Police are also urging people to think twice about whether they really need to call 999 or the non-emergency 101 number.

Supt Williamson said: “A number of calls we received on Saturday could have been easily addressed through other channels, rather than by calling 999 or 101.

“Please help our officers to respond to those that urgently need our help and only call if there is a genuine need for a police response.”

Durham Police, Crime and Victim’s Commissioner Ron Hogg added: “It’s great that so many people are able to support a successful England football team this summer and I wish them all the best in the semi-final.

“I would encourage everyone to enjoy the rest of the World Cup safely and sensibly.”

Cleveland Police also experienced one of its busiest ever nights on Saturday.

Footage circulating on social media appeared to show revellers jumping on top of a police vehicle in Corporation Road, Middlesbrough although this has not been commented on by the force.
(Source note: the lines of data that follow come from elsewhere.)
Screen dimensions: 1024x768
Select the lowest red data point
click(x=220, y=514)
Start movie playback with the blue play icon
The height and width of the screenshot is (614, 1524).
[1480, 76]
Middlesbrough Borough Council shelved plans to screen future World Cup matches in the town’s centre square after a hardcore group of fans tried to force their way into a fenced off area where the football was being shown on a big screen.
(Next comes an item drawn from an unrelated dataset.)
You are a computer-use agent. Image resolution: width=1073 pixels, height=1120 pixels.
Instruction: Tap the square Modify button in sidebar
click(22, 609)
It said stewards turned away about 500 people who were intoxicated or attempting to bring in alcohol bought elsewhere, but were met with a “volley of abuse and threats of violence”.

Despite security searches on entry, flares were smuggled in and lit and thrown into the crowd, which included families and children.

Councillor Mick Thompson said: “The behaviour experienced on Saturday – and in particular the abuse and intimidation aimed at hard-working staff – was completely unacceptable and something we will not tolerate.

“This behaviour put the safety of families and children in danger and in at least one instance resulted in injury.

“We have consulted with our colleagues at Cleveland Police and accept their advice that it would simply not be advisable to screen any further games in this way.

“I can only apologise to law-abiding fans and I would urge those involved in Saturday’s disorder to think long and hard about their behaviour.”

Some people who attended the event criticised its organisation, while there were several interruptions to the transmission caused by technical problems.

One woman, who went with her two children and a friend, said: "I thought they could have had a separate section for families close to the screen.

"They did have activities for children, but they weren't close enough to let you view the game.

"I saw just one member of staff in the crowd while we were there, he was collecting litter. "Other than that all the security staff seemed to all be standing at the entrance and exits.

"There were also no clear walkways within the fenced area, so if you were close to the front with small children it wasn't easy to move to the less crowded areas.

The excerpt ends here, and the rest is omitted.